En résumé de cette deuxième partie nous avons défini qui sont les clients internes du service achat en les regroupant sous deux catégories : les membres de la direction et les prescripteurs. Nous avons vu pour chacun d’eux qui ils pouvaient être en précisant à chaque fois leurs rôles et leurs attentes. Nous avons fait le lien avec les différents profils d’acheteurs existants en les associant aux profils des clients internes. Bien évidemment les critères de performance restent dans leur base. Fortement teinté finance pour la direction et plutôt qualité ou délais pour les prescripteurs opérationnels qui se soucient plus d’avoir leur pièce ou service en temps et en heure et surtout conforme à leurs attentes. Nous avons vu dans la partie précédente que cela n’empêche pas un échange bilatéral (« double loop learning ») entre les objectifs et indicateurs (KPIs) de la direction, déclinés sur les sites et justement les objectifs et indicateurs des services. C’est le principe même de l’amélioration continue avec un rebouclage dans les deux sens et non pas exclusivement du haut de la pyramide vers sa base.

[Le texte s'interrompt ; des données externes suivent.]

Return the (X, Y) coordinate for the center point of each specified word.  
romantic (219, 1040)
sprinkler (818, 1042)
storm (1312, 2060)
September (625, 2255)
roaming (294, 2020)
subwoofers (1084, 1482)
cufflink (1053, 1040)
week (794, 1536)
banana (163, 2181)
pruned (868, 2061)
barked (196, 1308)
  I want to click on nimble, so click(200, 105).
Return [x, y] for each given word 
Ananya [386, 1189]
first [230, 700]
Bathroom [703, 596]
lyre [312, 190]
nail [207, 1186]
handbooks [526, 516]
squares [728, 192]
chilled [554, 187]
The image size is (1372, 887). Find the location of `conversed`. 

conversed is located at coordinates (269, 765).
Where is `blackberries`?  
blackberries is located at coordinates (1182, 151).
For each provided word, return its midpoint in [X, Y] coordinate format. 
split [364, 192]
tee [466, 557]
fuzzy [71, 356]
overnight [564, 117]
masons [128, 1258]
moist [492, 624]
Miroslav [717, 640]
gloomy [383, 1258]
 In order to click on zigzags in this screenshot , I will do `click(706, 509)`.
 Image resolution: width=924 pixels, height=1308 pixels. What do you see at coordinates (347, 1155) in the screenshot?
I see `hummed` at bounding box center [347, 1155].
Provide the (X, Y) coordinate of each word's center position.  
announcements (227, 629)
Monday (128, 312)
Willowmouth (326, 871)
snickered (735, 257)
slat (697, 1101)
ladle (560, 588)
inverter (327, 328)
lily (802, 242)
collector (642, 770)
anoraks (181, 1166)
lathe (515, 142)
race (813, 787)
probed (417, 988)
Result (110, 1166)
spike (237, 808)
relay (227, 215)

Cette partie nous a permis de mettre en évidence que l’acheteur est un acteur aux multiples facettes dans son entreprise. Il doit être compétent dans son domaine de prédilection même si cela, comme beaucoup de métiers basés sur le contact et les échanges intra-services, ne suffit pas. Il doit aussi être le lien entre les strates internes de l’organisation de son entreprise ainsi que l’externe regroupant entre autres les fournisseurs.